Data provided ::
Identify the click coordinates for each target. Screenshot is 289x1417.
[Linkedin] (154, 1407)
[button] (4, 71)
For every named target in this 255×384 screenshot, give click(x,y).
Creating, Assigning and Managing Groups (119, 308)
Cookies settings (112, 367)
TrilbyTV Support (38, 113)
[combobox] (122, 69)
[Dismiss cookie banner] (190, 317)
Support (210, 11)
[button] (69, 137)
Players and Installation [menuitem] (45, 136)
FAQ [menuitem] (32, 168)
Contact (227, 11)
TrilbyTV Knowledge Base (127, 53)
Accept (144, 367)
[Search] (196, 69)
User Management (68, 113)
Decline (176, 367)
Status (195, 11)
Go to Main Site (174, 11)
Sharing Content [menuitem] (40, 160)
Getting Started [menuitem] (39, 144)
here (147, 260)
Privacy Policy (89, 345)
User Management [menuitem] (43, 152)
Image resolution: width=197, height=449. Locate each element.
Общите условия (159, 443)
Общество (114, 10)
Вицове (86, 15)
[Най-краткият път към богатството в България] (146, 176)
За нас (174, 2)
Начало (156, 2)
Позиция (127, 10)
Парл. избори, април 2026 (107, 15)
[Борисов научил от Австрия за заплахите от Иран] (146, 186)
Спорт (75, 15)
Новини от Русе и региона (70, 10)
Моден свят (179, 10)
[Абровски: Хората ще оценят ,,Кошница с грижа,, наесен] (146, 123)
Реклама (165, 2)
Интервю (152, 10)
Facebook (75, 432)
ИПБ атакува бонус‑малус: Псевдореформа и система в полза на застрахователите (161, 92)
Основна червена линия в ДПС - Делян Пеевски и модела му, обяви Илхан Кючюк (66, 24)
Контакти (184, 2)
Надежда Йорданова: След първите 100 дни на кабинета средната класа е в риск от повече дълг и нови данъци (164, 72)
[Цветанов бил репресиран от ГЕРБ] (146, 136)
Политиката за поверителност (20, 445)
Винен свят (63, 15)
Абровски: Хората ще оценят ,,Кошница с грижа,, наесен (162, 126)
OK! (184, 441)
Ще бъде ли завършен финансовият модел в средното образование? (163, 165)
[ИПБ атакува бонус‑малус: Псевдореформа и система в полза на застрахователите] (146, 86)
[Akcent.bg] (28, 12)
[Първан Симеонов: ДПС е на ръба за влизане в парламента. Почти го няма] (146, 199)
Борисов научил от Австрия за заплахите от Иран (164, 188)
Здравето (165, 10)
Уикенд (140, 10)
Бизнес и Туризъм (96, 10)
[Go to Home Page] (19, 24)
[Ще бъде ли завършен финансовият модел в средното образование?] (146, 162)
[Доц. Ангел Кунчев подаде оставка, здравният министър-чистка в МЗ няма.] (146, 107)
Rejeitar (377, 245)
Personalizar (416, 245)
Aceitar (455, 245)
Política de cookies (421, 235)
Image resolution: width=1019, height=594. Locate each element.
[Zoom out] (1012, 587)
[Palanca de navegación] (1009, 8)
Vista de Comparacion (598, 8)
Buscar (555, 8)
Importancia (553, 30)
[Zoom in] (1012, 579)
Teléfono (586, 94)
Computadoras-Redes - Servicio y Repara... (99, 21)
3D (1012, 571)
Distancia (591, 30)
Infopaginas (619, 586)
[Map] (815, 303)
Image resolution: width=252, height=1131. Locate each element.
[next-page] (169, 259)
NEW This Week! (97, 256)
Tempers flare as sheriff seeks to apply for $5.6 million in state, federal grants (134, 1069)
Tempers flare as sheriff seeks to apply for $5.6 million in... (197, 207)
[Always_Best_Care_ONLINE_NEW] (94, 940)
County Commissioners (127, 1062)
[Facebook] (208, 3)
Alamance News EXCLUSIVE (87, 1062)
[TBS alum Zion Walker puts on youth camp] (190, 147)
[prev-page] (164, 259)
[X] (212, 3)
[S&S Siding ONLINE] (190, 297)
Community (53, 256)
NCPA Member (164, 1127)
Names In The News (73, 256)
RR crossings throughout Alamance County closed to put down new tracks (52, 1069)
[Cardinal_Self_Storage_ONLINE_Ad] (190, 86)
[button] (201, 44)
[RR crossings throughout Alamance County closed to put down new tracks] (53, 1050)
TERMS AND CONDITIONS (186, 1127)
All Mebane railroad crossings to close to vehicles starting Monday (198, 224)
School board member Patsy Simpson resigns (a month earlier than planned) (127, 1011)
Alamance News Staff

Directions :: Reproduce the material above in full, line for line and without any alteration.

Full solution ::
Identify the click coordinates for each target. Screenshot is 289x1417.
[Linkedin] (154, 1407)
[button] (4, 71)
For every named target in this 255×384 screenshot, give click(x,y).
Creating, Assigning and Managing Groups (119, 308)
Cookies settings (112, 367)
TrilbyTV Support (38, 113)
[combobox] (122, 69)
[Dismiss cookie banner] (190, 317)
Support (210, 11)
[button] (69, 137)
Players and Installation [menuitem] (45, 136)
FAQ [menuitem] (32, 168)
Contact (227, 11)
TrilbyTV Knowledge Base (127, 53)
Accept (144, 367)
[Search] (196, 69)
User Management (68, 113)
Decline (176, 367)
Status (195, 11)
Go to Main Site (174, 11)
Sharing Content [menuitem] (40, 160)
Getting Started [menuitem] (39, 144)
here (147, 260)
Privacy Policy (89, 345)
User Management [menuitem] (43, 152)
Image resolution: width=197, height=449. Locate each element.
Общите условия (159, 443)
Общество (114, 10)
Вицове (86, 15)
[Най-краткият път към богатството в България] (146, 176)
За нас (174, 2)
Начало (156, 2)
Позиция (127, 10)
Парл. избори, април 2026 (107, 15)
[Борисов научил от Австрия за заплахите от Иран] (146, 186)
Спорт (75, 15)
Новини от Русе и региона (70, 10)
Моден свят (179, 10)
[Абровски: Хората ще оценят ,,Кошница с грижа,, наесен] (146, 123)
Реклама (165, 2)
Интервю (152, 10)
Facebook (75, 432)
ИПБ атакува бонус‑малус: Псевдореформа и система в полза на застрахователите (161, 92)
Основна червена линия в ДПС - Делян Пеевски и модела му, обяви Илхан Кючюк (66, 24)
Контакти (184, 2)
Надежда Йорданова: След първите 100 дни на кабинета средната класа е в риск от повече дълг и нови данъци (164, 72)
[Цветанов бил репресиран от ГЕРБ] (146, 136)
Политиката за поверителност (20, 445)
Винен свят (63, 15)
Абровски: Хората ще оценят ,,Кошница с грижа,, наесен (162, 126)
OK! (184, 441)
Ще бъде ли завършен финансовият модел в средното образование? (163, 165)
[ИПБ атакува бонус‑малус: Псевдореформа и система в полза на застрахователите] (146, 86)
[Akcent.bg] (28, 12)
[Първан Симеонов: ДПС е на ръба за влизане в парламента. Почти го няма] (146, 199)
Борисов научил от Австрия за заплахите от Иран (164, 188)
Здравето (165, 10)
Уикенд (140, 10)
Бизнес и Туризъм (96, 10)
[Go to Home Page] (19, 24)
[Ще бъде ли завършен финансовият модел в средното образование?] (146, 162)
[Доц. Ангел Кунчев подаде оставка, здравният министър-чистка в МЗ няма.] (146, 107)
Rejeitar (377, 245)
Personalizar (416, 245)
Aceitar (455, 245)
Política de cookies (421, 235)
Image resolution: width=1019, height=594. Locate each element.
[Zoom out] (1012, 587)
[Palanca de navegación] (1009, 8)
Vista de Comparacion (598, 8)
Buscar (555, 8)
Importancia (553, 30)
[Zoom in] (1012, 579)
Teléfono (586, 94)
Computadoras-Redes - Servicio y Repara... (99, 21)
3D (1012, 571)
Distancia (591, 30)
Infopaginas (619, 586)
[Map] (815, 303)
Image resolution: width=252, height=1131. Locate each element.
[next-page] (169, 259)
NEW This Week! (97, 256)
Tempers flare as sheriff seeks to apply for $5.6 million in state, federal grants (134, 1069)
Tempers flare as sheriff seeks to apply for $5.6 million in... (197, 207)
[Always_Best_Care_ONLINE_NEW] (94, 940)
County Commissioners (127, 1062)
[Facebook] (208, 3)
Alamance News EXCLUSIVE (87, 1062)
[TBS alum Zion Walker puts on youth camp] (190, 147)
[prev-page] (164, 259)
[X] (212, 3)
[S&S Siding ONLINE] (190, 297)
Community (53, 256)
NCPA Member (164, 1127)
Names In The News (73, 256)
RR crossings throughout Alamance County closed to put down new tracks (52, 1069)
[Cardinal_Self_Storage_ONLINE_Ad] (190, 86)
[button] (201, 44)
[RR crossings throughout Alamance County closed to put down new tracks] (53, 1050)
TERMS AND CONDITIONS (186, 1127)
All Mebane railroad crossings to close to vehicles starting Monday (198, 224)
School board member Patsy Simpson resigns (a month earlier than planned) (127, 1011)
Alamance News Staff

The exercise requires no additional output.